Do you feel that in some ways you guys were too left field for some people?
I think we were too anarchic, playful, and incomprehensible for a mainstream magazine about the uprising of the digital technoculture. One of the first things that I noticed about Wired was that they had letters to the editor from people expressing ordinary Republican or Democratic political views, whereas we would get letters about the green aliens on acid who wrote the letter writer’s new software program and how many different drugs Hitler used. I mean, off the wall stuff. But I think Republicans are on a wall that I can’t relate to. So yeah, there was a limited relationship between us and a mainstream audience. The mainstream media people liked us because we seemed colorful and novel. And as a result of the attention, the people who would read the magazine found out about it. Wired does some great stuff online now, though. It’s an OK institution. I have to say though, they send me the magazine and it usually winds up in recycling, unread.

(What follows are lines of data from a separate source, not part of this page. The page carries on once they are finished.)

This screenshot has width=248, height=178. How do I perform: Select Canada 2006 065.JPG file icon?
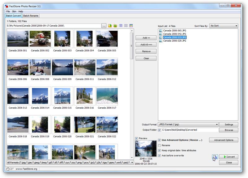click(160, 31)
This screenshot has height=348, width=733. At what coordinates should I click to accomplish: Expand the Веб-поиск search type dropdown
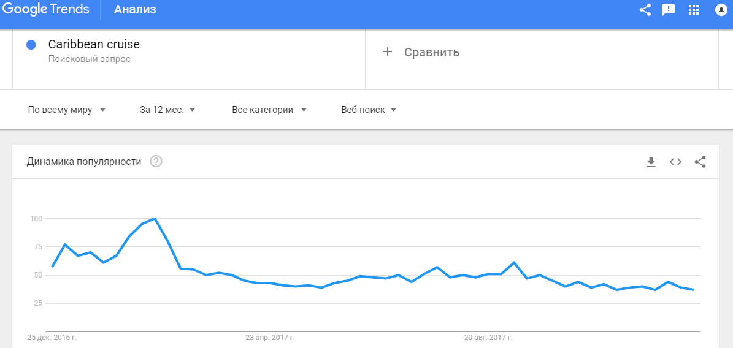pos(369,110)
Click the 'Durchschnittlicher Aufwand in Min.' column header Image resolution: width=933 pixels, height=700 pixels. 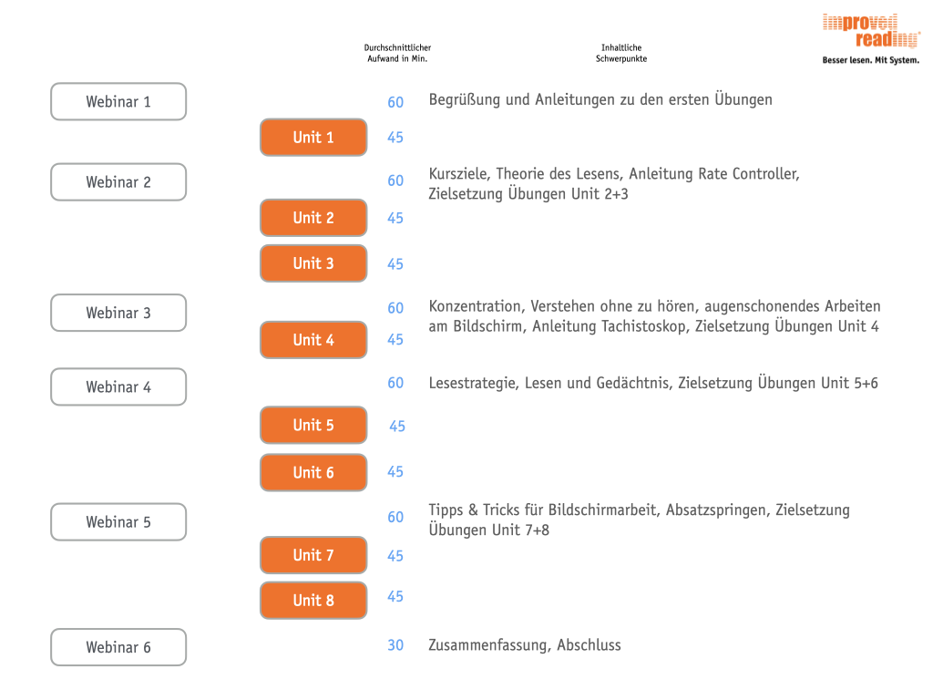pyautogui.click(x=397, y=53)
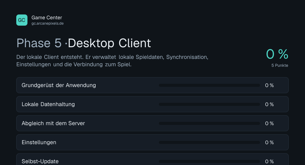Image resolution: width=305 pixels, height=165 pixels.
Task: Click the Phase 5 Desktop Client heading
Action: coord(84,43)
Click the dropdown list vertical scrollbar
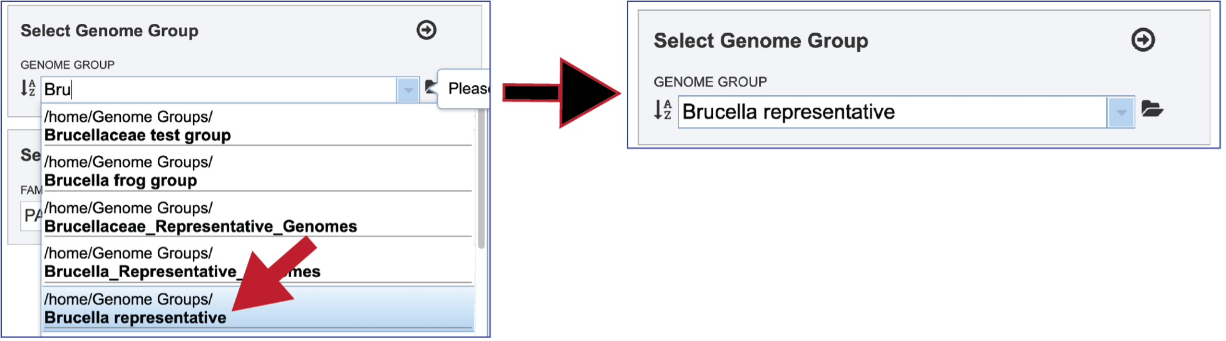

What do you see as your legacy? Who is continuing what you guys started?
Well, Boing Boing have been their own thing from the start. They were the small magazine when we were the big one, but they’re a relative. Maybe Dangerous Minds, Richard Metzger’s new site, in spirit. But I think Mondo was unique. It was an art project really using journalism and technoculture as a context. It was just a few unusual individuals following instincts. The mistakes were obvious but the energy of it was so much fun that as Richard Kadrey once said, “You have to have a mighty big stick up your ass not to love it.”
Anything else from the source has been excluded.